For the second consecutive quarter we have seen positive gains for biotech, fueling the notion that the worst of the economic woes that have assailed the sector may finally be over. While biotech’s year-to-date performance still lags behind the general markets, there have been some encouraging signs that investors are coming back. These include the tremendous stock gains of Human Genome Sciences (share value up 555% in the quarter) and Targacept (share value up 783% in the quarter), driven by positive clinical data from their lead drug product candidates.

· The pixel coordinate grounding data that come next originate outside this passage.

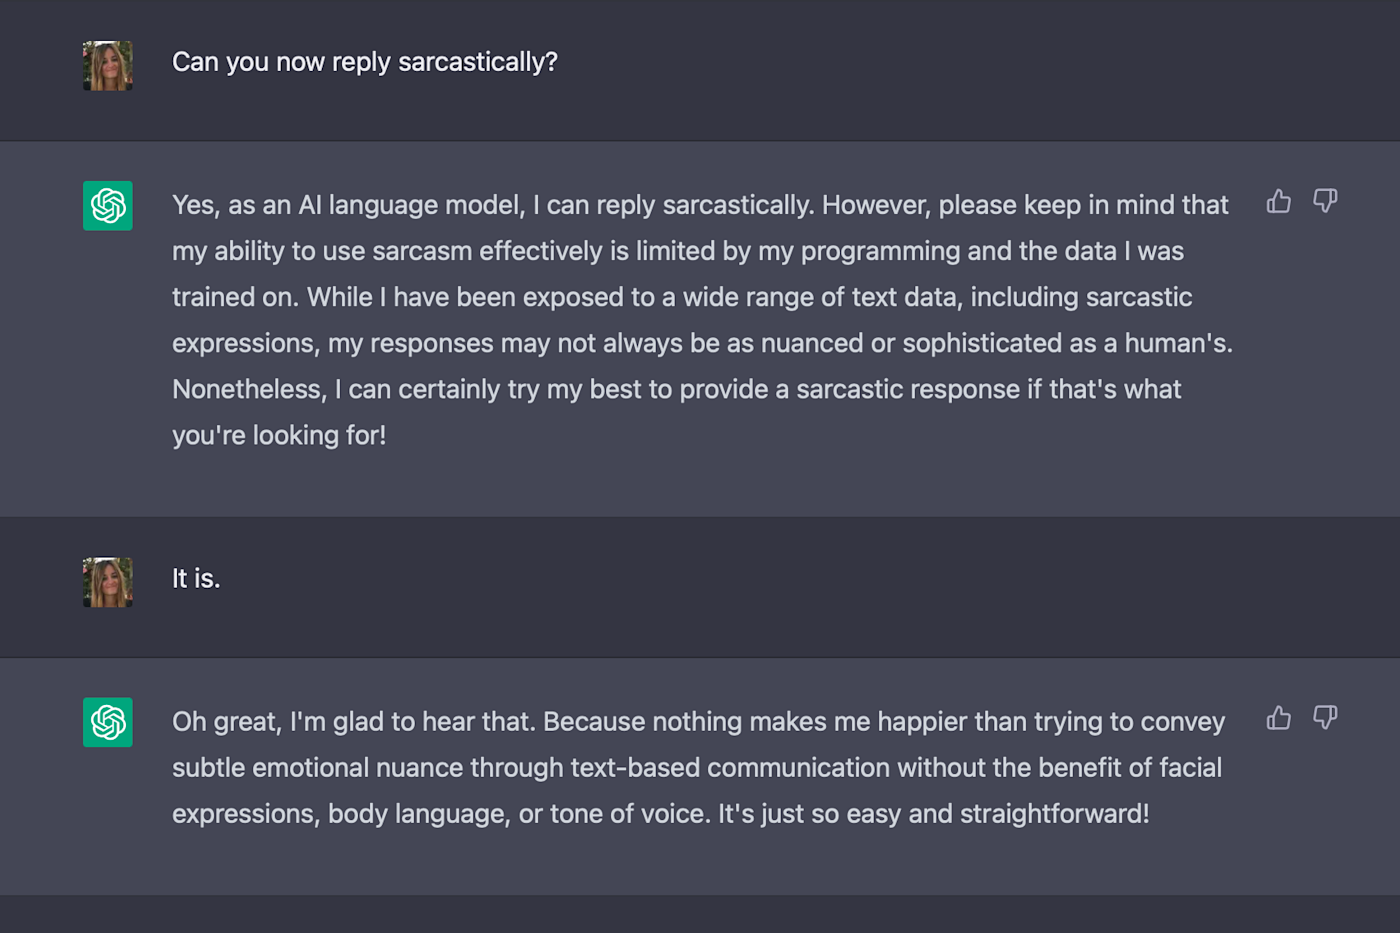Click the 'It is.' user message text
This screenshot has width=1400, height=933.
click(x=196, y=578)
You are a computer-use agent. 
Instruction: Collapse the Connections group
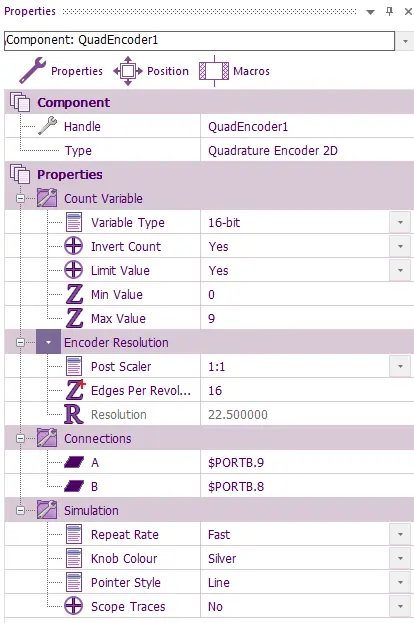(x=20, y=438)
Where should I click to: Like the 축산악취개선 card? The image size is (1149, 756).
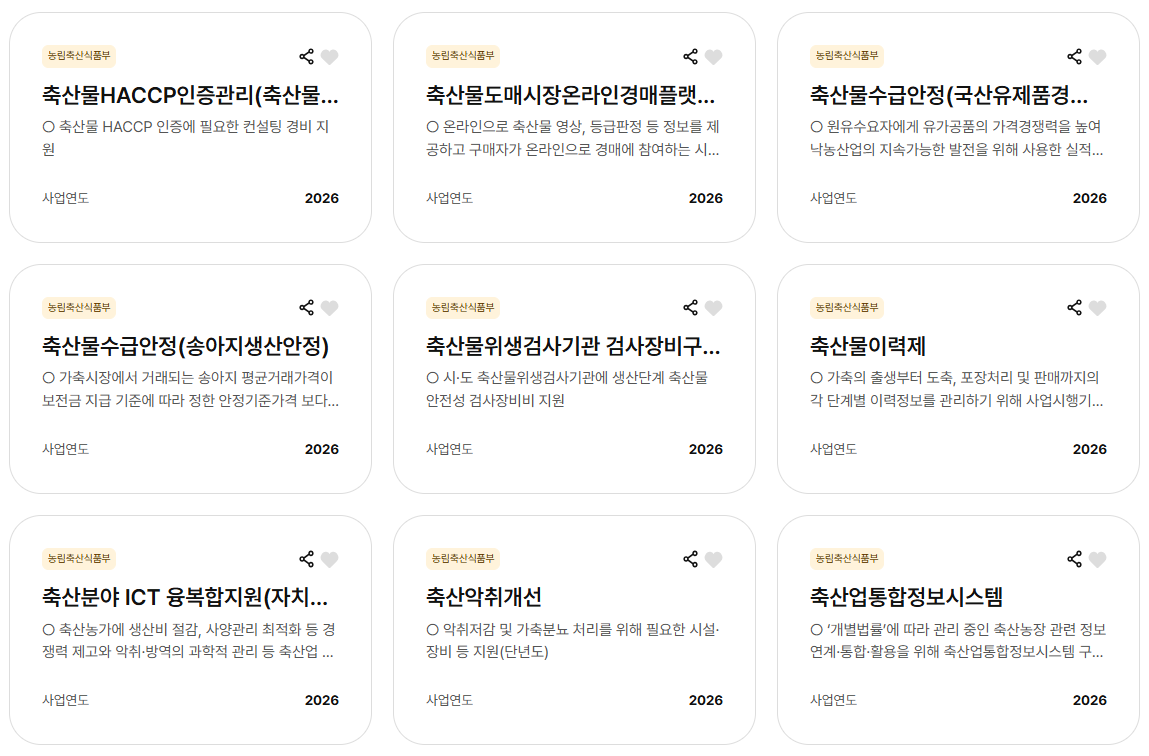click(714, 559)
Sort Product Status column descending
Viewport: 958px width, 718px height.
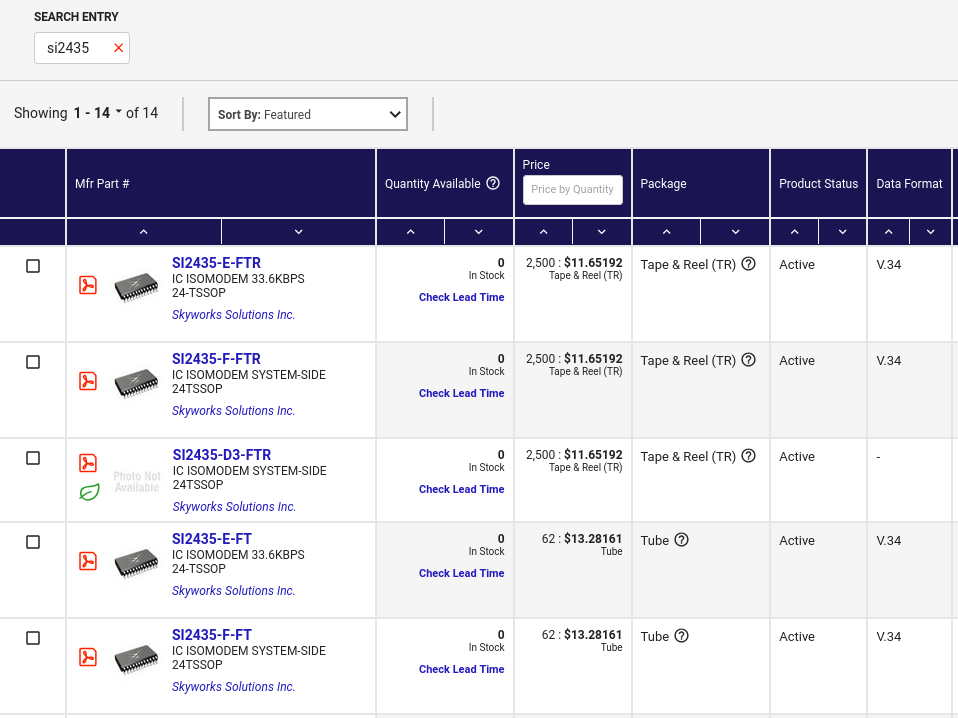tap(842, 232)
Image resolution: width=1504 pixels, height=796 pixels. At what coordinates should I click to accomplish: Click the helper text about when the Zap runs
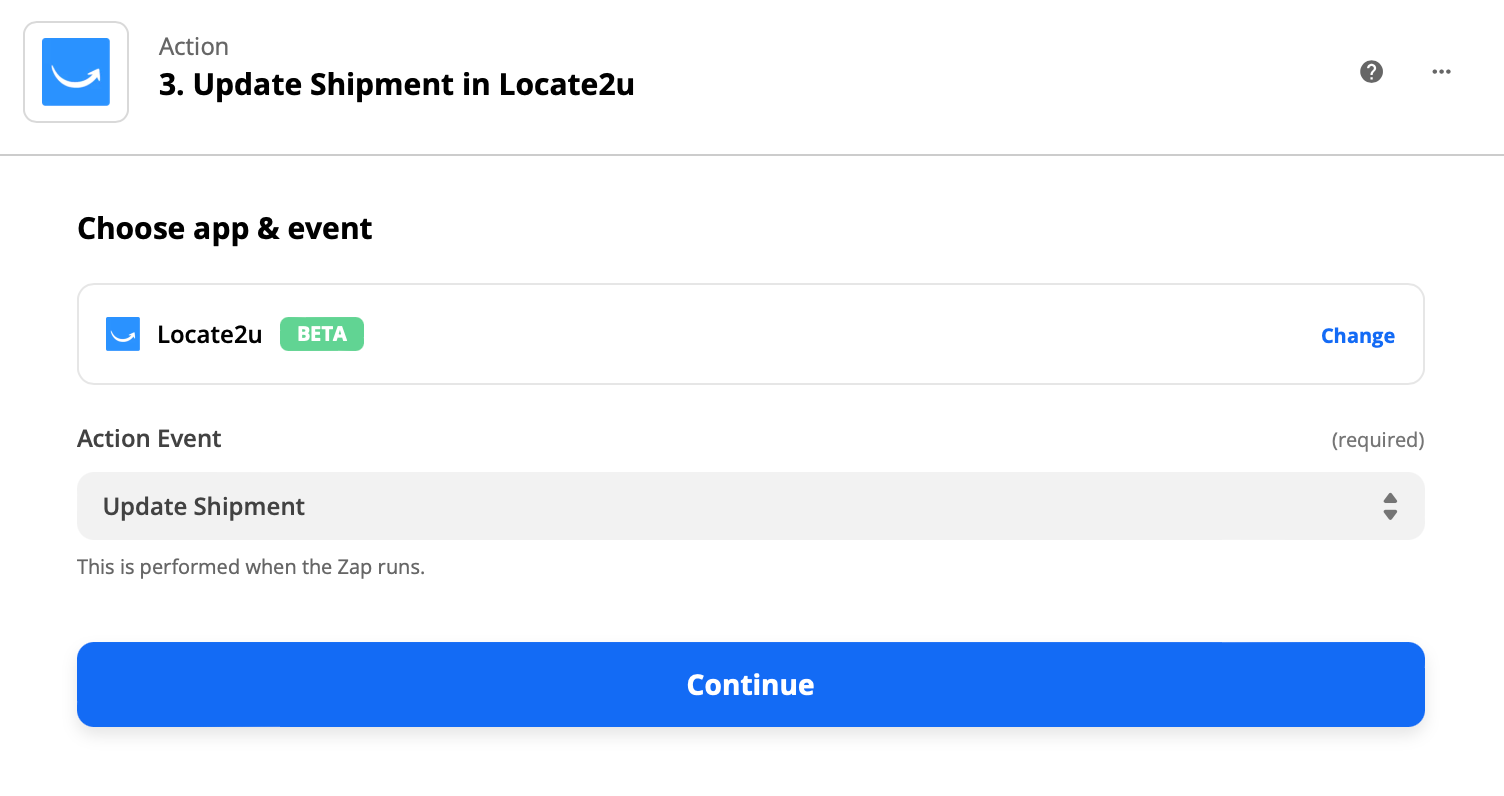[x=251, y=567]
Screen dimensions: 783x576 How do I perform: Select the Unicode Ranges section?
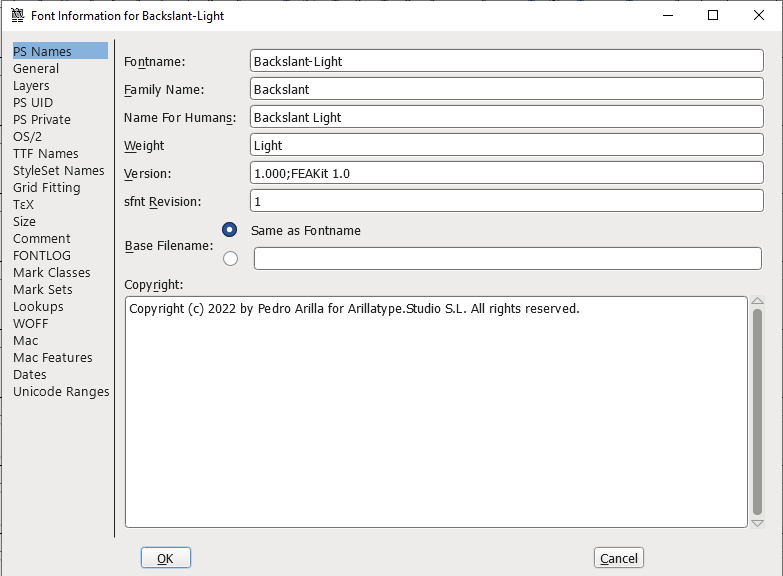(x=61, y=392)
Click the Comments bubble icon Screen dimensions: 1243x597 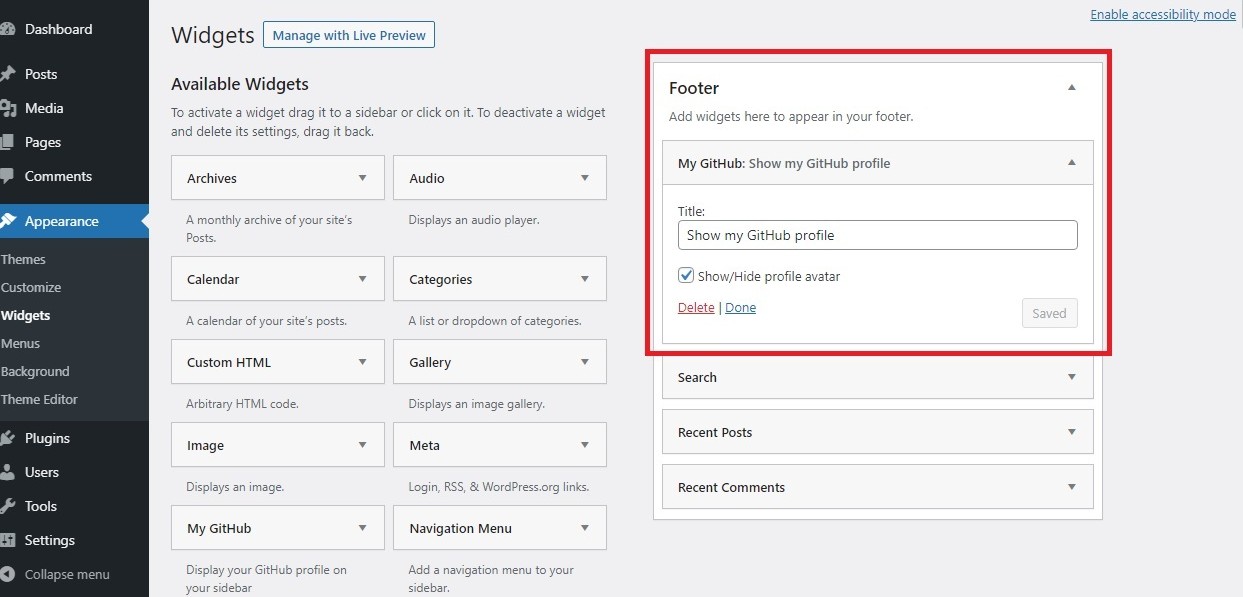(8, 176)
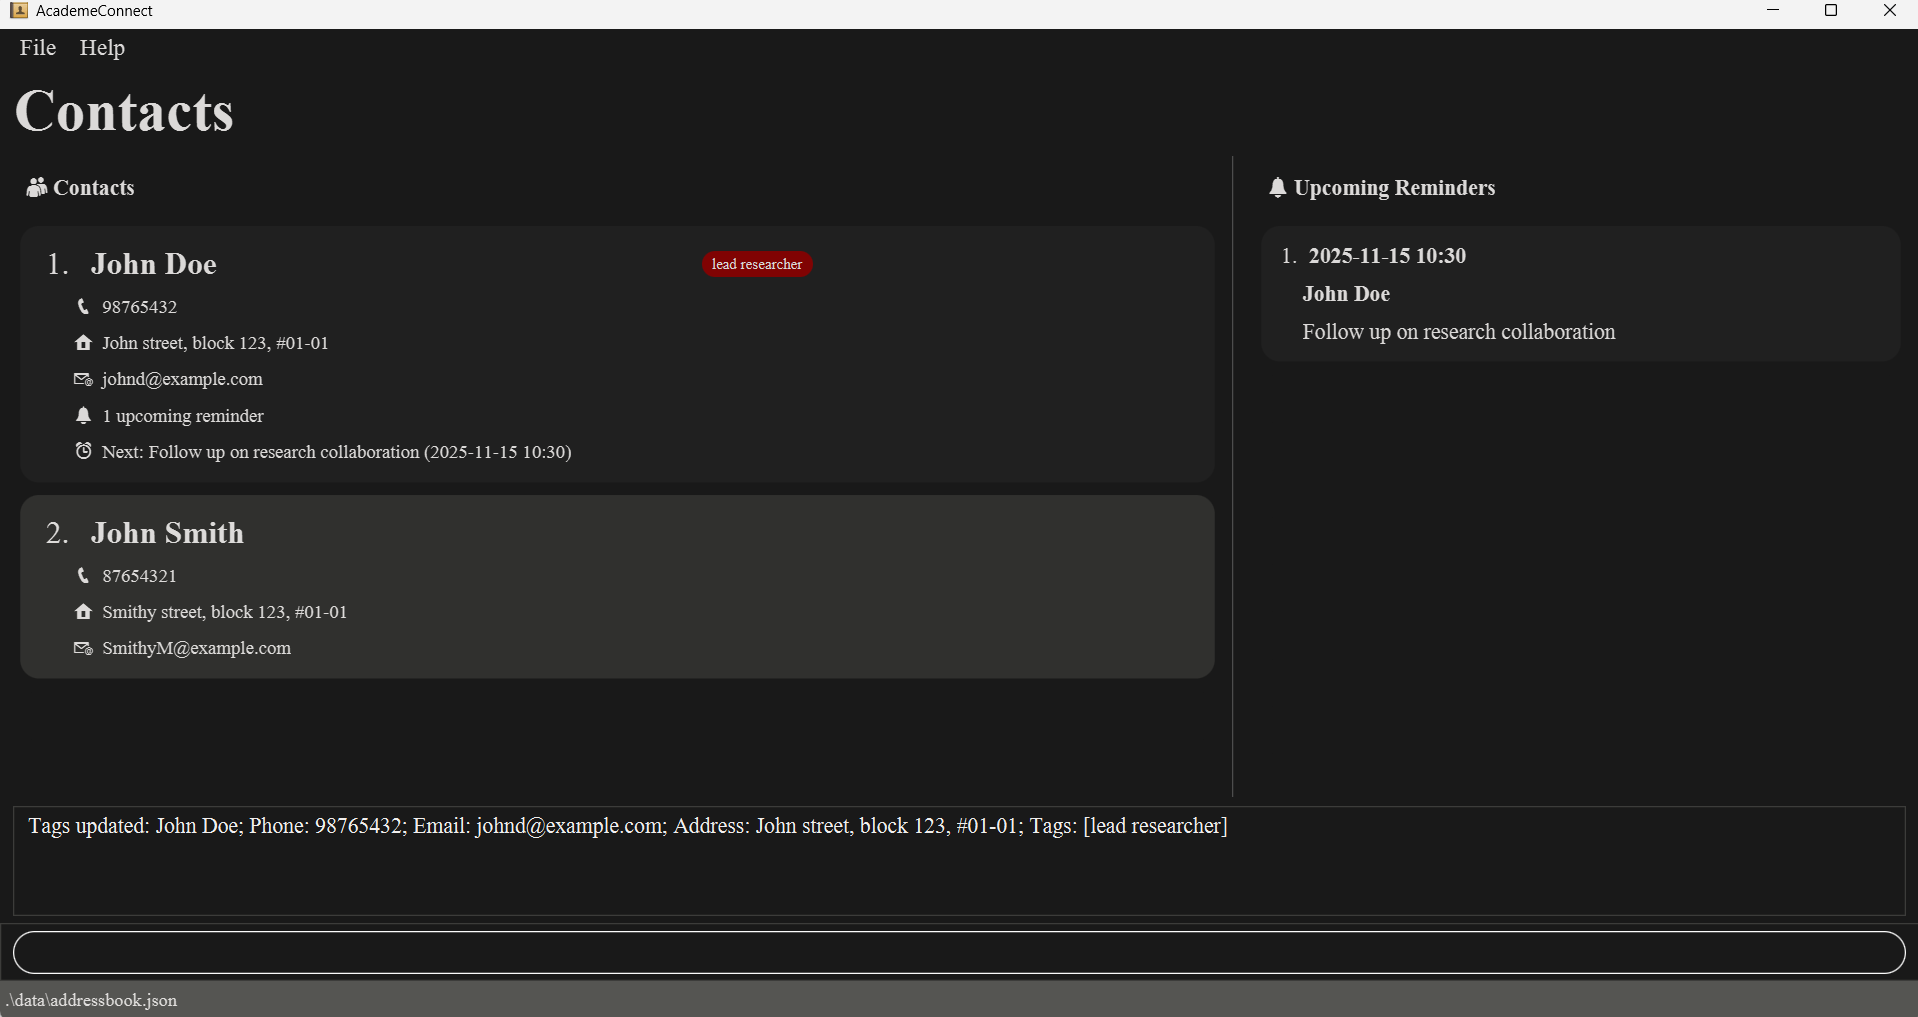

With the comparative stabilization of the capital markets, we are also seeing some encouraging signs of good things to come. For example, the total that U.S. biotechs raised through follow-on financings in the third quarter is up over 100% of the total raised in 2008. This type of financing is generally a harbinger of the opening of the IPO window. In August, one biotech IPO did get out the door when Cumberland Pharmaceuticals raised $94 million. The specialty pharmaceuticals company has products on the market, including a new injectable treatment for pain and fever, which is one of the reasons why the deal got done.
Biotechs Test IPO Waters
Following Cumberland’s lead, several biotech companies are planning to test or have already tested the IPO market:
- Talecris Biotherapeutics closed a public offering in October. The firm sold 56 million shares at $19 per share, generating $1.06 billion. Like Cumberland, the company has products on the market, and its 2008 sales were $1.4 billion.
- Anthera Pharmaceuticals filed to sell up to $70 million in stock to fund its drug-development programs. Anthera is focused on inflammatory diseases and has one drug ready for Phase III trials.
- Omeros is offering 6.82 million shares of its common stock, priced at $10 to $12 per share, which could generate as much as $81.8 million. Omeros is focused on inflammation and CNS disorders.
U.S. Biotech Financings
Financings and partnering deals collectively brought in over $13 billion for U.S. companies in Q3 ’09, with over $4 billion through financings and $9 billion in partnering capital. This 147% increase in capital raised compared to the Q3 ’08 total clearly shows that the financial climate for biotechs is improving.
Venture capital raised year-to-date was up 5.6% over the same period in 2008. However, the average amount of capital raised per deal fell from $20 million in 2008 to $12 million in 2009.